Fire investigators have not yet determined a cause of the fire, which they say will take several more days. They are also waiting for autopsy reports to be completed. They have noted that nothing appeared suspicious and that there were working smoke detectors in the trailer.

Tiffin, a town of about 18,000 in northwest Ohio, is like many low-income working class communities throughout the state and country. The official poverty rate is over 16 percent, about 2 percentage points higher than the Ohio state poverty level.

The telling statistic is that the average household income is less than $35,000 a year, nearly $14,000 less than the state average and $18,000 below the national average. This means that most working class households are living either in poverty or near poverty.

The city was home to many manufacturing plants during most of the 20th century, including the National Machinery Company, Webster Industries, the Tiffin Glass works and American Standard Company. Like much of the Midwest, the city has lost manufacturing jobs since the 1970s as factories shut down or moved elsewhere.

Since the economic collapse of 2008, wage-cutting has been the norm for those jobs that have remained. This is especially the case in auto and auto parts manufacturing, where the Obama administration demanded massive wage cuts as part of the government bailout of General Motors and Chrysler Corporation.

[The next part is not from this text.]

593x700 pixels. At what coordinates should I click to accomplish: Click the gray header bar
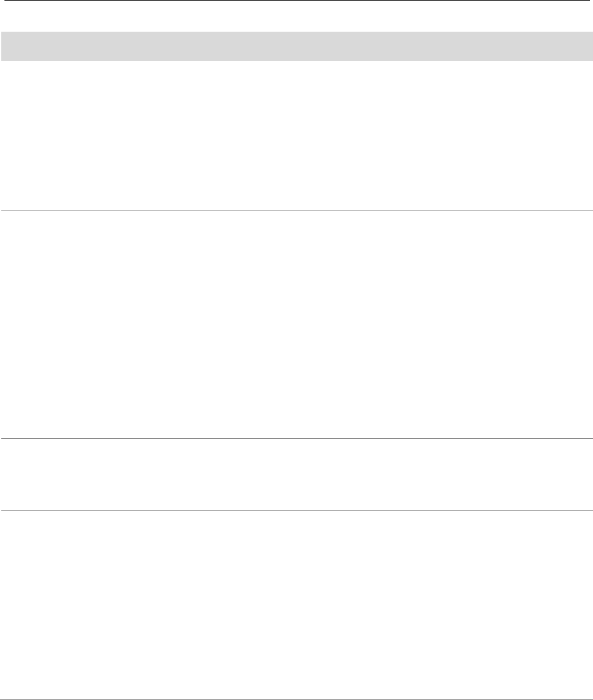click(296, 46)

Tiffin is a few miles east of Findlay, Ohio, where the United Steelworkers betrayed a strike by nearly 1,000 Cooper Tire workers in 2012 and imposed massive wage and benefits concessions on the workers.

No financial data has been released about Angel’s family, but it can be safely assumed that with a job at a fast food restaurant as her income they were struggling very hard. The family had no car and used bicycles and strollers to get around. Anna had to ride home on a bicycle Sunday morning when she was told her home was ablaze.

Mobile homes are much more dangerous than single- or two-family homes, but being less expensive than buying a home and in many cases cheaper than renting they are often the only option. Fire experts say that it takes only three minutes for a fire to engulf a mobile home, giving people inside very little time to get out.

People are three times as likely to die in a fire in a mobile home than in a single- or two-family home, primarily because the fire spreads rapidly through the home and the structure itself intensifies the heat and smoke buildup. Lower standards for electrical wiring result in fires caused by the electrical system twice as frequently as in traditional houses.